Marco Davila, MD, PhD, discusses emerging strategies to overcome resistance to CD19-directed CAR T-cell therapy in aggressive large B-cell lymphoma.

"Part of [the solution] is recognizing that patients can be grouped [based on whether they are] more vs less likely to achieve good responses. If we have patients [who are] likely to have a good clinical outcome, we probably don't want to investigate common combinatorial therapies. We are really trying to identify these poor-risk patients...and we're focusing clinical trials on those patients."

Marco Davila, MD, PhD, senior vice president, associate director, Rustum Family endowed chair, Translational Research, Roswell Park Comprehensive Cancer Center, discusses emerging strategies to overcome resistance to CD19-directed CAR T-cell therapy in aggressive large B-cell lymphoma (LBCL).

Recognizing that patients with aggressive LBCL exhibit varying responses to CD19-directed CAR T-cell therapy is central to overcoming resistance, Davila begins. He adds that prior research supports the use of biomarkers, laboratory tests, and genetic analyses to stratify patients based on their likelihood of achieving favorable outcomes. For patients identified as having a very low risk of poor outcomes—those predicted to respond well to standard therapy—there is limited benefit in exploring combinatorial or investigational therapies, as these patients are already likely to achieve a good clinical outcome, Davila says.

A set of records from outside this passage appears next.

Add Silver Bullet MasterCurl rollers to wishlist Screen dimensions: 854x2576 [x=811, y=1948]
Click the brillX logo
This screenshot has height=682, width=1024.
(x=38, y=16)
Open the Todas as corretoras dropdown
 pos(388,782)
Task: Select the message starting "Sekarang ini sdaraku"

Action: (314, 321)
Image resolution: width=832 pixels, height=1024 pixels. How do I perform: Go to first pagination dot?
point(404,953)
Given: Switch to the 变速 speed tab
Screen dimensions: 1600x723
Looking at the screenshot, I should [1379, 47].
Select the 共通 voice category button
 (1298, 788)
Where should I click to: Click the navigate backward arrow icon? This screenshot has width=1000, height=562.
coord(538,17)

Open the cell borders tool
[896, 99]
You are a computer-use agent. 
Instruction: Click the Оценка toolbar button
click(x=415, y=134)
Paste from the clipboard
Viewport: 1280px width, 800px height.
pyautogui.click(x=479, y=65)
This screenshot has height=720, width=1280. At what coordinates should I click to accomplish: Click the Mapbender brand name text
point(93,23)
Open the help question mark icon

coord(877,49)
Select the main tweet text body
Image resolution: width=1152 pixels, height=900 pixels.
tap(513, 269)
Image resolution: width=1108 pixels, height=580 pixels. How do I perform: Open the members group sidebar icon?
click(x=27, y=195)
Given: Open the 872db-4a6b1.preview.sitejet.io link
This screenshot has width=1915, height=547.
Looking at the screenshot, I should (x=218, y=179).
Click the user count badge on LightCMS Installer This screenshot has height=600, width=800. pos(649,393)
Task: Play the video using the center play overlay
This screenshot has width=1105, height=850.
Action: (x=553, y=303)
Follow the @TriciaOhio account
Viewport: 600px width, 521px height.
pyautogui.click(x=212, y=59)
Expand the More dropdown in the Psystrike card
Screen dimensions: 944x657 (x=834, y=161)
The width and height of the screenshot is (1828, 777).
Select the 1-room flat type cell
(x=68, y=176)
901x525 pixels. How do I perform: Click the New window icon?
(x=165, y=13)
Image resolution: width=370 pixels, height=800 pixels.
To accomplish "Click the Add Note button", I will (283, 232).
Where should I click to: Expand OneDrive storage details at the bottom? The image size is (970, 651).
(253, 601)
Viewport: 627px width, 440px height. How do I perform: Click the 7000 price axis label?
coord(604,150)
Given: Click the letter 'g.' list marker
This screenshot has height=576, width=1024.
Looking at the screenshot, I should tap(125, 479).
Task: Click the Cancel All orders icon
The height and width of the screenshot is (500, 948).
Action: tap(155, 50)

Accordingly, efforts to overcome CAR T-cell therapy resistance in LBCL are primarily focused on identifying high-risk patients who are unlikely to achieve favorable outcomes, and tailoring interventions to this subgroup, he states. Prior research has identified approximately 20% of patients with elevated biomarkers, such as C-reactive protein and ferritin, who are at higher risk for poor responses to therapy, Davila reports.

Approaches under investigation include cytokine modulation and post-infusion interventions such as checkpoint inhibitors or bispecific antibodies to enhance CAR T-cell efficacy, Davila details. These strategies aim to convert partial responses into complete responses or rescue patients with no response into achieving meaningful clinical benefit, he explains. Early trials are evaluating whether these interventions can provide a therapeutic signal in this high-risk patient population, Davila says.

Future research with CAR T-cell therapy in LBCL may include efforts to build upon initial signals of efficacy, refining biomarker-driven patient selection, and developing combination regimens or sequential therapies to address the resistance mechanisms, he states. The challenge remains complex, as understanding the biological underpinnings of resistance often precedes the identification of effective solutions, Davila notes. However, this approach holds promise for optimizing outcomes in a subset of patients who may otherwise have limited therapeutic options, Davila concludes.